Speeches & Floor Statements
Posted on March 23, 2018
Floor Speech for Senator Thad Cochran Retirement
March 22, 2018
Madam President, I rise to say a word about my friend Thad Cochran who is retiring from the United States Senate.
In 1968, I had the job of recruiting state chairmen for Citizens for Nixon/Agnew. I was a very young, wet behind the ears legislative assistant to Senator Howard Baker.
We were working in the Willard Hotel in the fall of 1968. The idea was to try to find outstanding citizens who weren't necessarily Republicans because in the Southern part of our country there weren't a lot of Republicans, especially in the state of Mississippi.
So I called around the state of Mississippi to see who might be willing to head up this Nixon/Agnew campaign. Everybody I called said, well there are two young men here who are just the most outstanding young men. Both are cheerleaders at Ole Miss, or have been, and both are going to grow up to be the governor of Mississippi, which was at that time, I guess, the nicest thing you could say about some aspiring young man because nobody thought that two United States Senators, Eastland and Stennis, would ever retire.
So growing up to be the governor of Mississippi was really a great compliment to a young man in Mississippi at the time. One of those young men was named Trent Lott, and one of those young men was named Thad Cochran.
I telephoned Thad Cochran, and I invited him to be chairman of the Citizens for Nixon/Agnew.
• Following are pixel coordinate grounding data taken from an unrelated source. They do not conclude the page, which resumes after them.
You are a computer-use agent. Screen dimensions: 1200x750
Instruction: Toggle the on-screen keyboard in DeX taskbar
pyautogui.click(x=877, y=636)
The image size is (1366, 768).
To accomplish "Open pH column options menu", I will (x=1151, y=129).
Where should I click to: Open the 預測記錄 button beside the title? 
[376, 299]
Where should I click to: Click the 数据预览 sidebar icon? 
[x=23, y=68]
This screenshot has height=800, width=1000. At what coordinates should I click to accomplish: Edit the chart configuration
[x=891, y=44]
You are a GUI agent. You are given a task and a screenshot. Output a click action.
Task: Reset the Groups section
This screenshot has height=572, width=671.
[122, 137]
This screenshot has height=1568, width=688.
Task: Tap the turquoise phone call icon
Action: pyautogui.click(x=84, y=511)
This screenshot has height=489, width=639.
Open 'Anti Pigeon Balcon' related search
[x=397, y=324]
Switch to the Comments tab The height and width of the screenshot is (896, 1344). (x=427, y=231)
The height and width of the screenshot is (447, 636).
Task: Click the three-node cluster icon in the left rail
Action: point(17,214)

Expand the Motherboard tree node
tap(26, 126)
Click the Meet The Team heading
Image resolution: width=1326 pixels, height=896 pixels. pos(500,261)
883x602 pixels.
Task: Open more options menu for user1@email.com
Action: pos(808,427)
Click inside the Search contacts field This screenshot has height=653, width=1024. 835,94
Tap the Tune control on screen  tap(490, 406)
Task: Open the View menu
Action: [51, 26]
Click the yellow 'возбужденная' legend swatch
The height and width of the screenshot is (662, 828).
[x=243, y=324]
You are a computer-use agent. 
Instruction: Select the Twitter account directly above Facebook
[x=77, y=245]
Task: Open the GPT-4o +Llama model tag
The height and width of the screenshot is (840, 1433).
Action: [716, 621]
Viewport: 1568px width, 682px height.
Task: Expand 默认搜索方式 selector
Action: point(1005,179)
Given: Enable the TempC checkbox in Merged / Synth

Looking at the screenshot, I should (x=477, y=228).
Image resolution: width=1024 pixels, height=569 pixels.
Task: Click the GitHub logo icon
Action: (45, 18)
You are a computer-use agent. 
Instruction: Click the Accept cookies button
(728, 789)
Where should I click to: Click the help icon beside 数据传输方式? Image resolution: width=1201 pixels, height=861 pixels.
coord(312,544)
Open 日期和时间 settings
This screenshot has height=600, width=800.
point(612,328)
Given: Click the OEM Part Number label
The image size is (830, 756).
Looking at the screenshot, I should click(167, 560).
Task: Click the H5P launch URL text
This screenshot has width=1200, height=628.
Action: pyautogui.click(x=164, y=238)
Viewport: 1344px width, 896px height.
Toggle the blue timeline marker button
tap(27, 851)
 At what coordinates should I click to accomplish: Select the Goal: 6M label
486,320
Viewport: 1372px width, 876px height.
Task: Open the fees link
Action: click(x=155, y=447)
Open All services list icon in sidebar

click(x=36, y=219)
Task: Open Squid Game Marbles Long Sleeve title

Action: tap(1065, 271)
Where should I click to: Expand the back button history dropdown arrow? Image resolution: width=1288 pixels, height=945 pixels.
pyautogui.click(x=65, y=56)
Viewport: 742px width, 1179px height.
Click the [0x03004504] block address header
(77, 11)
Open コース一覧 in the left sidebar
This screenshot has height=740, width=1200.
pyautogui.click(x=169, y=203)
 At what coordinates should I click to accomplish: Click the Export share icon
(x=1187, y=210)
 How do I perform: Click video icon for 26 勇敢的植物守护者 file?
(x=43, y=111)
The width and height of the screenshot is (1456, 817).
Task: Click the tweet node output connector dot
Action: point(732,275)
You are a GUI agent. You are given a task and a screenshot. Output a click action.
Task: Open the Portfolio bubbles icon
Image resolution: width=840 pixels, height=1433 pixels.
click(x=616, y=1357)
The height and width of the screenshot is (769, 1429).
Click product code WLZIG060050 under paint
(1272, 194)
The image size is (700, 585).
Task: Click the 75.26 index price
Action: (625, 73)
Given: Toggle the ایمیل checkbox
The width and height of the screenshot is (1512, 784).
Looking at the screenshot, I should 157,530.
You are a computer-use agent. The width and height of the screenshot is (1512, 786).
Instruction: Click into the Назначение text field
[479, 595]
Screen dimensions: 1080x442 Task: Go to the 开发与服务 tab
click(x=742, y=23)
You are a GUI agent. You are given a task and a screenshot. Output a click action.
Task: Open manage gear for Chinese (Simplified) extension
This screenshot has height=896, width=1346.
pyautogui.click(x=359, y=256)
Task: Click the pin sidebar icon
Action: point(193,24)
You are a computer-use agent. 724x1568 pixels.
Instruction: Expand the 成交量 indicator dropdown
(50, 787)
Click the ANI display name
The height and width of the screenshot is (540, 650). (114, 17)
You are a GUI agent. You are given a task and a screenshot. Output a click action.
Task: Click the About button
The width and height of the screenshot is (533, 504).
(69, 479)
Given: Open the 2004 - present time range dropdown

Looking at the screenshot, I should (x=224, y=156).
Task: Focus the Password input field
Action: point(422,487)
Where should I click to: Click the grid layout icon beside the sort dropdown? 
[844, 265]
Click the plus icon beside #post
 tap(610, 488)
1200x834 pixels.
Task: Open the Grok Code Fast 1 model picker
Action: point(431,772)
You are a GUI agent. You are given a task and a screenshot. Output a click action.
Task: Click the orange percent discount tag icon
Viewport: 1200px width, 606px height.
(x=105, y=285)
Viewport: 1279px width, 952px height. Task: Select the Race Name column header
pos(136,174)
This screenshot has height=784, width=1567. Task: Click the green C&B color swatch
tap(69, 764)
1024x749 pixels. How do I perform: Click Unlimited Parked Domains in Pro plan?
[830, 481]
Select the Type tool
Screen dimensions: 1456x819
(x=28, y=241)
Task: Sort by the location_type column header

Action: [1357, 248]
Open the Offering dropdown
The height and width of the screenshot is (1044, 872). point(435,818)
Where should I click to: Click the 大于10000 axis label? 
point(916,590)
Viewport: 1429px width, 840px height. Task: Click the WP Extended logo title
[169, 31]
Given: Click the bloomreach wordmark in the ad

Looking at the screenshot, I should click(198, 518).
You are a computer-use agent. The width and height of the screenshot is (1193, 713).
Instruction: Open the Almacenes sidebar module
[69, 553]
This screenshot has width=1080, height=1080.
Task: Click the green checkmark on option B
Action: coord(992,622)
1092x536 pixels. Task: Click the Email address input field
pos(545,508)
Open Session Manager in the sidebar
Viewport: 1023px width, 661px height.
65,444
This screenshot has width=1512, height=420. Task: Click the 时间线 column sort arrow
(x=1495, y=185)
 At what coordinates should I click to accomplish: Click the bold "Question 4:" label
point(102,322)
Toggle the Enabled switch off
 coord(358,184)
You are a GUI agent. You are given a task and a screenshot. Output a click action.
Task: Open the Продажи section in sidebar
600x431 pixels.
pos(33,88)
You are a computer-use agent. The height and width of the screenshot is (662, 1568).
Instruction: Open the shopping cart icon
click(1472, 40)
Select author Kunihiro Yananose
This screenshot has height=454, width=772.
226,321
He was a Democrat but he agreed to do that.
We met in October of that year in Indianapolis. The mayor of Indianapolis, Richard Luger, a young mayor at that time, later a member of this body. And that was the beginning of Thad Cochran's Republican Party activity.
Then he and that other young man who were so promising, both ran for the United States Congress in 1972, and to the surprise of a great many people, they were elected the first Republicans since reconstruction, I suppose, from Mississippi. Thad Cochran and Trent Lott.
Then in 1978, Thad Cochran did something that nobody had done from his state since reconstruction. He became a Republican who was elected to the United States Senate and he's been here ever since.
The reason he was able to be successful is not surprising. Thad was and is an engaging, pleasant person. His parents were educators, he learned to play the piano, he was a terrific baseball player, good enough to play professional baseball, he joined the Navy, and he was in every respect the outstanding young man just as he has been a distinguished public servant throughout his life.
He has been widely respected here by his colleagues. He was elected to be chairman of the Republican Conference. And most recently he has been chairman of the Appropriations Committee, which is as important as any position in this body.
In an era where not everybody seems to think it's important to act like a gentleman, Thad Cochran is a gentleman, and we respect that and the example he has set.
So he has been a pioneer for the Republican Party. He has been a good example for young people and all of us really in terms of what we should expect and try to emulate in public life.
And to me, he's been a great friend. So my wife Honey and I would like to say to him and to Kay, his wife, that we respect him, we look forward to the next chapter in his life and we honor his service to this country.